**Exercise prompt:**
Give back exactly the lines of the material below, starting with the line with "Given: Turn the Audit Server OFF" and going on through the line with "Given: Click the".
Extracted records section start
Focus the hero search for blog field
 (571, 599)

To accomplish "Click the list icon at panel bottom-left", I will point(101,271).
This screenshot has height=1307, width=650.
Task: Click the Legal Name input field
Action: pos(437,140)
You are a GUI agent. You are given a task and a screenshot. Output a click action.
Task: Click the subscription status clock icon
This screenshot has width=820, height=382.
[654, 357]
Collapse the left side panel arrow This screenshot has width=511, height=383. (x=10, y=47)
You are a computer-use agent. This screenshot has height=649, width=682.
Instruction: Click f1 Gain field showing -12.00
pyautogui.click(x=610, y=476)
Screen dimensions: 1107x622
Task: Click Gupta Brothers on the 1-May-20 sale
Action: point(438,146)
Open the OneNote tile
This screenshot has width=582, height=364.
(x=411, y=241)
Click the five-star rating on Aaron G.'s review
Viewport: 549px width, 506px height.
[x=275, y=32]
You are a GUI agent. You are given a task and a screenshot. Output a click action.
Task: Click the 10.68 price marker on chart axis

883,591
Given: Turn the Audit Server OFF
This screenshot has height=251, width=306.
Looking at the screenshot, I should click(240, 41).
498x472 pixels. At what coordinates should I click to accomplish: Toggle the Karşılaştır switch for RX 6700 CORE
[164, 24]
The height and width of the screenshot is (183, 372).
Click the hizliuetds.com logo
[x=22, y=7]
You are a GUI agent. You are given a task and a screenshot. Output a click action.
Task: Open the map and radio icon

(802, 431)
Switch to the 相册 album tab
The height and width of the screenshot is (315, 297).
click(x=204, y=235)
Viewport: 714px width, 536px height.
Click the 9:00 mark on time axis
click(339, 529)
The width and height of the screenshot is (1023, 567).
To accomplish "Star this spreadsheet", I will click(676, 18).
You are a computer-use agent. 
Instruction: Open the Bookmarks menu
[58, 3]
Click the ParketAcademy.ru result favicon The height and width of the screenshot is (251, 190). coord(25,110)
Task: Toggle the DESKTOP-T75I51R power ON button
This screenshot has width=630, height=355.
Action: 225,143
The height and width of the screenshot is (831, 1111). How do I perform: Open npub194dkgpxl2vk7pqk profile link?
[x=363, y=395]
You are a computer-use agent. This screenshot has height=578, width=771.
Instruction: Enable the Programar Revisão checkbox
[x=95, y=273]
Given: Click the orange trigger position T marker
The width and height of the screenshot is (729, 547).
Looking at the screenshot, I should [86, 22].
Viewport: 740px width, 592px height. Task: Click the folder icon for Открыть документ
Extracted records section end
**Exercise solution:**
Given: Turn the Audit Server OFF
This screenshot has height=251, width=306.
Looking at the screenshot, I should click(240, 41).
498x472 pixels. At what coordinates should I click to accomplish: Toggle the Karşılaştır switch for RX 6700 CORE
[164, 24]
The height and width of the screenshot is (183, 372).
Click the hizliuetds.com logo
[x=22, y=7]
You are a GUI agent. You are given a task and a screenshot. Output a click action.
Task: Open the map and radio icon

(802, 431)
Switch to the 相册 album tab
The height and width of the screenshot is (315, 297).
click(x=204, y=235)
Viewport: 714px width, 536px height.
Click the 9:00 mark on time axis
click(339, 529)
The width and height of the screenshot is (1023, 567).
To accomplish "Star this spreadsheet", I will click(676, 18).
You are a computer-use agent. 
Instruction: Open the Bookmarks menu
[58, 3]
Click the ParketAcademy.ru result favicon The height and width of the screenshot is (251, 190). coord(25,110)
Task: Toggle the DESKTOP-T75I51R power ON button
This screenshot has width=630, height=355.
Action: 225,143
The height and width of the screenshot is (831, 1111). How do I perform: Open npub194dkgpxl2vk7pqk profile link?
[x=363, y=395]
You are a computer-use agent. This screenshot has height=578, width=771.
Instruction: Enable the Programar Revisão checkbox
[x=95, y=273]
Given: Click the orange trigger position T marker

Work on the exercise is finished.